Mary Berry Sausage Casserole

Recipe by medshi8
Servings

4

servings
Prep time

15

minutes
Cooking time

45

minutes
Total time

1

hour 

Mary Berry Sausage Casserole features sticky browned sausages, crispy bacon, and sweet red peppers in a rich tomato and herb sauce, ready in 60 minutes. A one-pot family favourite made with pantry staples.

Ingredients

  • 1 tbsp sunflower oil

  • 8 high-quality pork sausages (min 85% meat)

  • 6 rashers smoked streaky bacon, chopped

  • 1 large onion, sliced into wedges

  • 1 red pepper, deseeded and roughly chopped

  • 1 yellow pepper, deseeded and roughly chopped

  • 2 garlic cloves, crushed

  • 1 tbsp paprika (smoked or sweet)

  • 400g tin chopped tomatoes

  • 2 tbsp tomato purée

  • 300ml chicken stock

  • 1 tbsp Worcestershire sauce

  • 1 tbsp mango chutney (or brown sugar)

  • 1 tsp dried thyme

  • Salt and black pepper

Directions

  • Heat the oil in a large deep frying pan or flameproof casserole dish over high heat. Brown the sausages well on all sides, then remove them to a plate. Add the chopped bacon to the hot fat and fry until crisp, then remove and set aside with the sausages.
  • Add the onion wedges and peppers to the pan (add a splash more oil if needed).
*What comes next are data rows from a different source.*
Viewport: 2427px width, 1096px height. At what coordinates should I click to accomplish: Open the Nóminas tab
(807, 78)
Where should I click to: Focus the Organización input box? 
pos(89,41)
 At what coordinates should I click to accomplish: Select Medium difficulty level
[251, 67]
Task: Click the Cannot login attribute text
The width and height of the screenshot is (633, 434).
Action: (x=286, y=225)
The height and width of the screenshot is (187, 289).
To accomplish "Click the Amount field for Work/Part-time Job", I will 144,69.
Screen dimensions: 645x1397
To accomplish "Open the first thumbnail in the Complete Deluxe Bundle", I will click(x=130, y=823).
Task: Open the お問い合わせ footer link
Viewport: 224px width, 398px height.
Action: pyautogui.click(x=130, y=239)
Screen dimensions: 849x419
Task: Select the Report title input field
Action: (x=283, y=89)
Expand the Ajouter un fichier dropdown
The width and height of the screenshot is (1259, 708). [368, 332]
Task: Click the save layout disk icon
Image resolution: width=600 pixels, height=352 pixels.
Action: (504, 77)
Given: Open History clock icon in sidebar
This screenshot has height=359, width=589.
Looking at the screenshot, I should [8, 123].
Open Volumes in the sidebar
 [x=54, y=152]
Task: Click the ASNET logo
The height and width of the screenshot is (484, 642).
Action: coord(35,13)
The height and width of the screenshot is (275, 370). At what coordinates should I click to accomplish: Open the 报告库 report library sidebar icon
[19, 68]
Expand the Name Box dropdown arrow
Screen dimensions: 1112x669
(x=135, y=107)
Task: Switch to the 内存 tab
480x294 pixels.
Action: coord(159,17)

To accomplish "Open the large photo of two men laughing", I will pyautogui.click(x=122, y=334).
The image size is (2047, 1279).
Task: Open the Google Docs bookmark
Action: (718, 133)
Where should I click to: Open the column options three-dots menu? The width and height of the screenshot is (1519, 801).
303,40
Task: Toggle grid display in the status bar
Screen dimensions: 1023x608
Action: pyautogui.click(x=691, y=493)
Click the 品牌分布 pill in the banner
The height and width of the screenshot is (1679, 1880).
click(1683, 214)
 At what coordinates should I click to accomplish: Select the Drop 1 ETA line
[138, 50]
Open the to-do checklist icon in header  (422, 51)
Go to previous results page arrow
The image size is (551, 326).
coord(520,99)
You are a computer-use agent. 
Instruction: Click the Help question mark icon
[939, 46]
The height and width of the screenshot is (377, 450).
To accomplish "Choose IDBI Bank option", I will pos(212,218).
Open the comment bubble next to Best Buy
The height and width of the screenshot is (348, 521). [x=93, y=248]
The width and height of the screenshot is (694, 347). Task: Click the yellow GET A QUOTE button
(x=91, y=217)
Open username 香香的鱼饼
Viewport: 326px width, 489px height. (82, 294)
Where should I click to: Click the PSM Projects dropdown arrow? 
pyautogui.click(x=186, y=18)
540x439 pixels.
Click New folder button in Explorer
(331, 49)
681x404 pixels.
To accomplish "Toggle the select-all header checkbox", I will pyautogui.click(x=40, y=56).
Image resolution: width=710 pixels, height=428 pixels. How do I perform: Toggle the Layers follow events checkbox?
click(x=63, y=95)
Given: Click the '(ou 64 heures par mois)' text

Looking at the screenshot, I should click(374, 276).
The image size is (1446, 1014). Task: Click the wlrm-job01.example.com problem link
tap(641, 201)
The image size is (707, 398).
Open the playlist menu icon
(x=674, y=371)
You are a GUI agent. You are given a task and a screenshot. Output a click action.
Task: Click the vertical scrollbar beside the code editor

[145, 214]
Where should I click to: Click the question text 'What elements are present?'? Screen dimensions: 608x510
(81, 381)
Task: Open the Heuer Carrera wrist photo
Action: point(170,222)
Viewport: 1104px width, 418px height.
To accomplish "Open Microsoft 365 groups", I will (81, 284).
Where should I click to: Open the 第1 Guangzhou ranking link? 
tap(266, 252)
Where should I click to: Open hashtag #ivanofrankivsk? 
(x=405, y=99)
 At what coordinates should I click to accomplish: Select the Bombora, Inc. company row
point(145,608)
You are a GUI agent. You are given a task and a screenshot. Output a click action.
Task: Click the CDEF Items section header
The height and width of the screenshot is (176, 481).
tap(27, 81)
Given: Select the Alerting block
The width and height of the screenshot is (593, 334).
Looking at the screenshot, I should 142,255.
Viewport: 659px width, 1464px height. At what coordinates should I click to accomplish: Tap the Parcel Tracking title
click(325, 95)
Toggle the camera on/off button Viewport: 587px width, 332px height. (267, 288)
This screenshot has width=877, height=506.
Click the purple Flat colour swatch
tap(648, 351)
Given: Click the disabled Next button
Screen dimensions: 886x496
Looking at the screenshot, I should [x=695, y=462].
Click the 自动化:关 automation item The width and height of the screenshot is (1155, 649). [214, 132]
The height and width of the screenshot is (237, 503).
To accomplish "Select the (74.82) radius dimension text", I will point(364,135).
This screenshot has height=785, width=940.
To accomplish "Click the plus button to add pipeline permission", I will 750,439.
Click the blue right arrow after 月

Cook over medium heat for 5-7 minutes until the onions are soft and starting to colour.
  • Stir in the crushed garlic and paprika, cooking for 1 minute to release the fragrance. Stir in the tomato purée, chopped tomatoes, chicken stock, Worcestershire sauce, mango chutney, and thyme.
  • Return the browned sausages and bacon to the pan, stirring to coat them in the sauce. Bring to a boil, cover with a lid, and simmer gently for 20 minutes.
  • Remove the lid and simmer for another 10-15 minutes to allow the sauce to thicken into a rich glaze. Season with salt and pepper before serving.